黎淺淺把木匣遞給他,並把書翻到畫有扇形玉佩那一頁。「就是這本書,放在這張書頁裏頭。」
「上古四神獸啊!」
章師父看着那四方玉佩陷入沉思。
章朵梨很快就備好工具過來了,一來就看到他師父陷入沉思,壓根沒注意到自己進來了,不由羞赧的向黎淺淺他們賠不是,「我師父就是這樣,老是這樣走神,公子、黎教主萬勿見怪,他,習慣就好,習慣就好。」
黎淺淺點頭,鳳公子則問,「你師父常常這樣?」
「對,遇到想不明白的事情,就是這樣雷打不動的。」章朵梨小聲的吐槽她師父,黎淺淺讓她很有親切感,雖然身份高,但是架不住人長得漂亮可愛啊!尤其她今天這一身粉嫩嫩的鵝黃色繡花小襖,領口袖口是深褐底繡嫩黃小菊,小菊精緻小巧,深褐色壓住了粉嫩鵝黃,讓它不會顯得太輕,嫩黃小菊和小襖相呼映,雙丫髻上雙色緞帶,與身上顏色對映。
感覺好像她小時候養的小狗狗,可愛的想讓人一直抱在懷裏不撒手啊!
鳳公子幾乎是立刻就察覺到,章朵梨看着黎淺淺的眼光太過熱切,不着痕跡的站過去,把黎淺淺整個人完全擋在自己的身後,讓章朵梨再看不見。
章朵梨有點不太爽,不過想到眼前這男人是自己的頂頭大上司,所以她忍了,對黎教主,其實也只能想想而已,人家武功比自己高,身份比自己高,難道真能把人當寵物帶回家養啊?
啊!回頭去找找,有沒有她小時候養的那種狗,再抱一隻回來養好了!
黎淺淺對章朵梨的目光不是沒有察覺,而且春江她們也時常拿她當洋娃娃一樣來打扮,所以習慣了。
就是女孩子看到可愛的孩子、小貓小狗那樣,會想要去逗弄一下罷了,誰讓她這世的長相就是那麼的萌,還以為過了十歲以後,會逐漸脫離這種狀態,誰知過了十歲,她個頭還是沒怎麼長。
那邊廂,章師父已經回過神,拿起徒弟準備好的工具,開始小心謹慎的描繪工作。
章師父說的是紙片上的底圖,他試了好幾次,都沒能完整臨摹下來,只能不斷的舉高好看清底圖的樣子,只是這樣的作法,還是不能把整張圖順利描繪下來。
只能不斷的修改,慢慢的重畫,這一畫就去了半天的功夫,等他臨摹完畢,都已經深夜了,他將紙片還給黎淺淺,並叮囑她小心收好,「看這圖,應該是地圖,就不知是何處的地圖。
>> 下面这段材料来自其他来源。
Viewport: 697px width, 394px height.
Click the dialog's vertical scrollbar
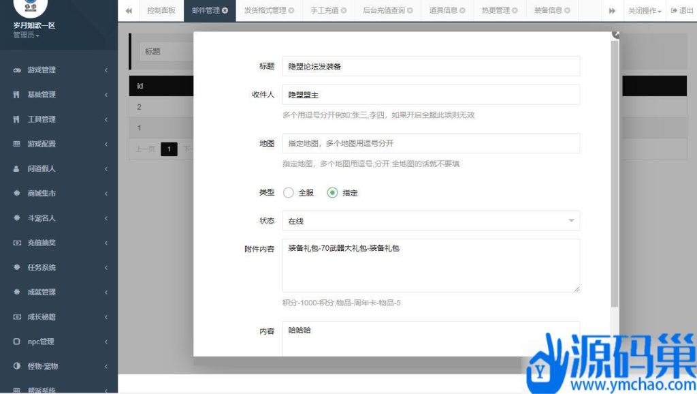click(x=615, y=170)
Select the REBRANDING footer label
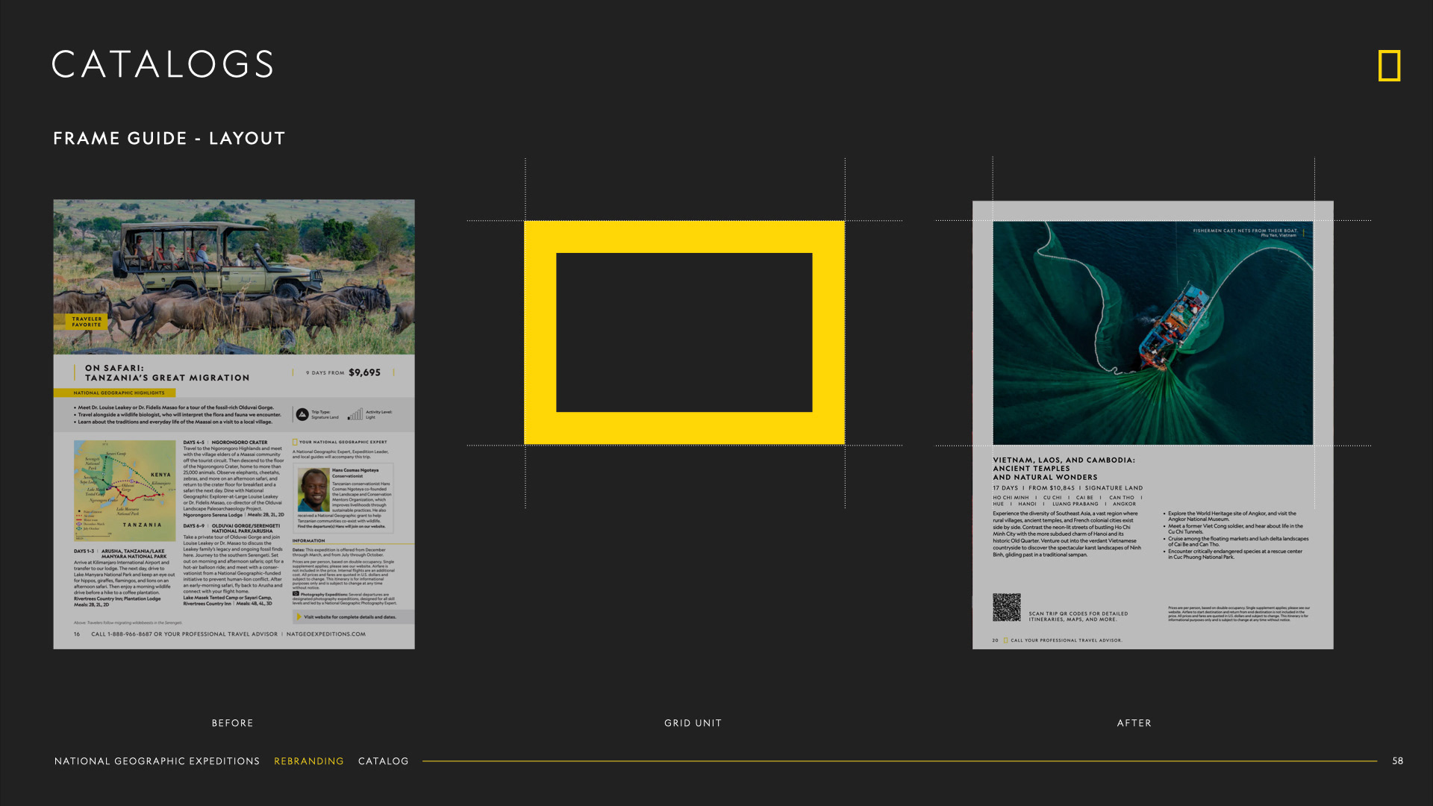This screenshot has height=806, width=1433. coord(308,761)
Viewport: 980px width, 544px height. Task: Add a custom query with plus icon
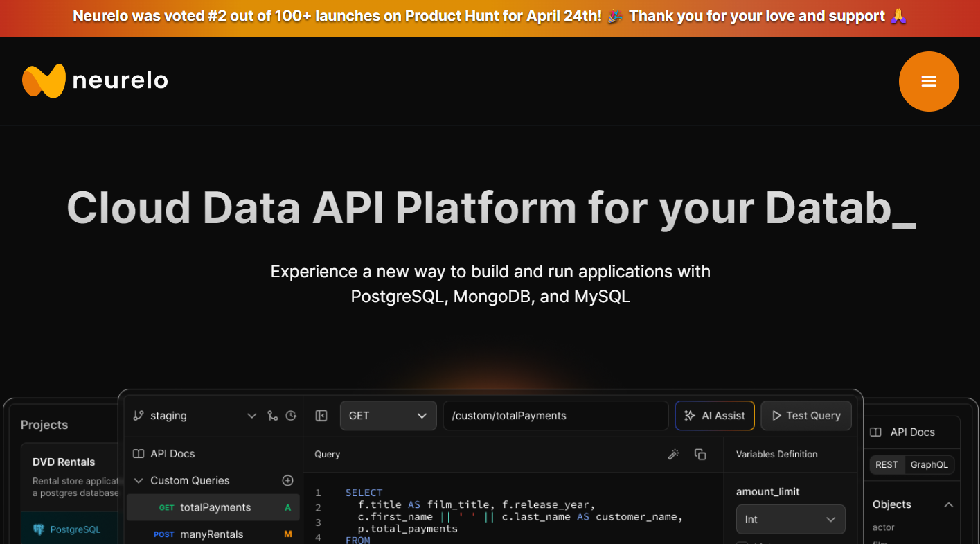(x=288, y=480)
」
他指着角落一處不起眼的圖形道,「這應該是階梯,大概是在地底下吧!」
「至於這四方扇形玉,我猜大概是和什麼機關有關,也許是開啟這個地圖所在位置的機關,不過要試,得先找齊四方玉佩,還有這地圖確切的所在位置。」
黎淺淺頜首謝過。
「我明天就出門找那幾位老朋友去。」章師父很積極,對他來說,獨居於此的生活很平淡,也很無聊,總想找些事來做,偏偏又遇不上讓自己感興趣的事情,便一日拖過一日,日子平淡也如死水一般,好不容易遇上這麼特別的,自然是要好好把握住。
章朵梨便問,「師父師父,我也要跟着去。」
「你?」他轉頭望向鳳公子,他現在是徒弟的頂頭大老闆,徒弟如此大膽要溜班,他自然得問問人家給不給假,讓不讓人溜班啊!
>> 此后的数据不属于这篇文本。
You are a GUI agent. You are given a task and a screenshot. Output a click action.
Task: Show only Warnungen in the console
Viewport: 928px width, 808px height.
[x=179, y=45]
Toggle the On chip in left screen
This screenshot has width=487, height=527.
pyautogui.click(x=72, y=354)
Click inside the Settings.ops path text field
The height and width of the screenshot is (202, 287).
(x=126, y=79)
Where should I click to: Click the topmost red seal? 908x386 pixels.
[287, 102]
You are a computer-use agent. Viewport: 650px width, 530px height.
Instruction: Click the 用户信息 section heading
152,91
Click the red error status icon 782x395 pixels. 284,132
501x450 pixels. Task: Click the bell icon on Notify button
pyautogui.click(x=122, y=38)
鳳公子淡笑不語,牽着黎淺淺大步離去,章朵梨看着他們走遠,忍不住撓撓頭問她家師父,「師父師父,公子這是什麼意思?給不給我跟啊?」
「這我那知道啊?」
看着徒弟一臉茫然,還傻站在身邊,章師父氣不打一處來,「你還不快追上去問啊!真是呆啊!」
章朵梨被師父一推踉蹌了下,不過人卻順着這勢追了出去,只不過才出去,就被玄衣攔下。
「公子說了,章師父畢竟年紀大了,他要出門,身邊有個小輩隨行照料着,他也好放心。」
「那是說,我能跟着去了?」
玄衣點頭笑了下,隨即別過頭,章朵梨生得實在很漂亮,但這幅樂過頭的樣子,嗯,有點傻,傻到有點慘不忍睹啊!
回程的馬車上,黎淺淺取出畫有四方玉佩的那本書來看,看着看着就睡着了,鳳公子趕在她的手將書跌落掉下前拾起,鳳公子眸光微閃,把書放在腿上,幫黎淺淺掖好蓋在身上的被褥後,才把書拿起來慢慢翻閱。
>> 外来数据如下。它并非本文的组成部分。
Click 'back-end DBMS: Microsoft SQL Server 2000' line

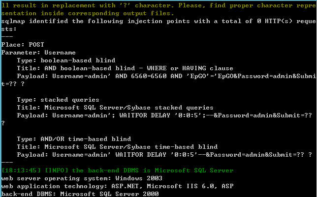(x=80, y=194)
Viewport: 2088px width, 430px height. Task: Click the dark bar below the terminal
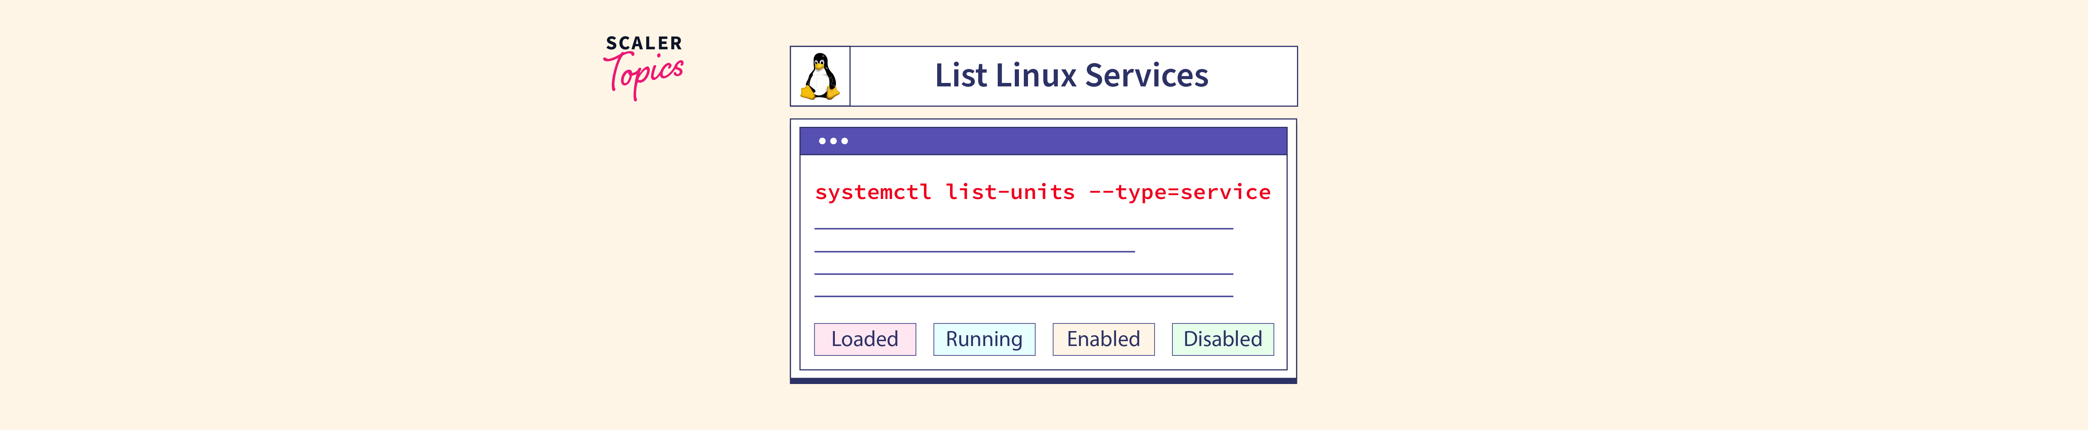tap(1043, 381)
這一翻,赫然發現,原來之前市面上拍到天價的龍形玉璧,竟是出自瑞瑤教?不,或許該說是出自天盛帝國,畢竟瑞瑤教所有的許多寶貝,都是創教教主所留下的。
難不成這本書上畫得就是瑞瑤教的寶藏?
如果真是如此,那這龍形玉璧又是從何處流出去的?
還有,如果連黎漱都不知自家寶藏何在,那把寶物流出去拍賣的,又是何人?
於此同時,何侍郎伏法,全家判刑後被救,緊接着被何家死士殺人手法所殺的消息,隨着過年的腳步逼近,逐漸向外傳遞,很快就傳遍整個中州大陸。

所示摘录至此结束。